New User, Becoming EHEALTHy
Joined: 24 Mar 2005
Posts: 3
Location: Northern Canada
Sleep State Misperception
Posted: 03-25-05 14:13pm

Hi everybody

i'm wondering if anyone has had any experience with sleep state misperception. I have struggled with insomnia for the better of 25 years now, and was out to a sleep disorders clinic a couple of years ago for a two night study. As far as I was concerned I stayed wide awake for the two nights I was being tested, and got up each morning absolutely exhausted and looking like hell. But my testing results came back that I had slept a total of 6 hours each night, and they diagnosed me with sleep state misperception. :?:

i have just recently gone through a withdrawal process from ativan, a benzodiazapine and trazadone an antidepressent.

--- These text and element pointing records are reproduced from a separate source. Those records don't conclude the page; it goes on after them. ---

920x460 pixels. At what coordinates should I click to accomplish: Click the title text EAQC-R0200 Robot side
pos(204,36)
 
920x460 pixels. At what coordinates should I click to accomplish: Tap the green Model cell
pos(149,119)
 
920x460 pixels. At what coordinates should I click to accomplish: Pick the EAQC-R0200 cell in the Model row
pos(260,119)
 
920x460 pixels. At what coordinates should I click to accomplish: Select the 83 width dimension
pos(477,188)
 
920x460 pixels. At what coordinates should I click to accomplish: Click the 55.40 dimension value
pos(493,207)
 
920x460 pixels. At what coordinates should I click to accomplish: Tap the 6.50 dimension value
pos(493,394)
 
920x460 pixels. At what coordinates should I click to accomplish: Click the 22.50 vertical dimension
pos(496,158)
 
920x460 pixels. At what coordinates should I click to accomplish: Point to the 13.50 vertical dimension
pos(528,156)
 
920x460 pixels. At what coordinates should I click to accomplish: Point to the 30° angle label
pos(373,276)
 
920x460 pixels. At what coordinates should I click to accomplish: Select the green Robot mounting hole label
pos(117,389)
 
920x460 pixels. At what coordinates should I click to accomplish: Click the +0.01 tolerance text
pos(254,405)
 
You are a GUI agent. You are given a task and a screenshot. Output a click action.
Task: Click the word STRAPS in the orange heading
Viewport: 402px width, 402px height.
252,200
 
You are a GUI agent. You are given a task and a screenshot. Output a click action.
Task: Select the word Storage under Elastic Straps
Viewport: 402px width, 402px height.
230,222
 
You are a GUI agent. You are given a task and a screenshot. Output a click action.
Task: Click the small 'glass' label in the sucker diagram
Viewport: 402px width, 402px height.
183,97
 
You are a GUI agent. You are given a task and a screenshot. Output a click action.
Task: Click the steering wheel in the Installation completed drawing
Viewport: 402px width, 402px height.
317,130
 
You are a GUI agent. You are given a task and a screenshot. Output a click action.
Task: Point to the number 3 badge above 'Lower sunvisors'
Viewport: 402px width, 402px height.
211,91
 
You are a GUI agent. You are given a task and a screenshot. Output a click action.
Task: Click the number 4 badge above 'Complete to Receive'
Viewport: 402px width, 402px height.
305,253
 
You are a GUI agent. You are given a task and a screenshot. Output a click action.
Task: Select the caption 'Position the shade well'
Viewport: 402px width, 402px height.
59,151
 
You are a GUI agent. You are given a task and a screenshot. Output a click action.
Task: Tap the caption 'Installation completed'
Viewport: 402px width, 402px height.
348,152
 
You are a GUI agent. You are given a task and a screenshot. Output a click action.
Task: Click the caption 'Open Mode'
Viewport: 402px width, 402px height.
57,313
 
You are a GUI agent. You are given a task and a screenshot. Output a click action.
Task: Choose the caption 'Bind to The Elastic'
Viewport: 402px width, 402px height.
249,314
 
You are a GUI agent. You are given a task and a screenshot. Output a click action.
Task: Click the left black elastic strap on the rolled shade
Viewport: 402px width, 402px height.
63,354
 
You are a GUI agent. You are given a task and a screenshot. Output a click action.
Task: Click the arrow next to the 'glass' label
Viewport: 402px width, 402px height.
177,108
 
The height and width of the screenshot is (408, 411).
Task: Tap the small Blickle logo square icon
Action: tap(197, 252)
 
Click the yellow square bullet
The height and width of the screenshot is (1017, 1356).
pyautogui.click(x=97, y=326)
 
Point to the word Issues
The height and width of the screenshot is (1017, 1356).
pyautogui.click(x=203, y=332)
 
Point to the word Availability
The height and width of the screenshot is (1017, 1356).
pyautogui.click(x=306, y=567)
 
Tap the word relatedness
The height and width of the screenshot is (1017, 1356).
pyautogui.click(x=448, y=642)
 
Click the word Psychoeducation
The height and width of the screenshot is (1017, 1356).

I have been some sort of medication to sleep for years now, but ran into the problem where they just were not working at all for me. I used to get a little relief from them. But what happened is that I hit tolerance withdrawal with the ativan and became very ill, and thus did the slow taper off both meds. The trazadone
was not giving me any relief anymore either.


What happens with me is that I go to bed every night at 10:00 p.M. And I lay there for hours, I seem to go into this trance like state where I can actually dream, but I am also wide awake, and this goes on until the wee hours of the morning, until I finally just get up. I am very tired when I get up, and I look like I haven't slept in weeks, and as far as I am concerned I haven't.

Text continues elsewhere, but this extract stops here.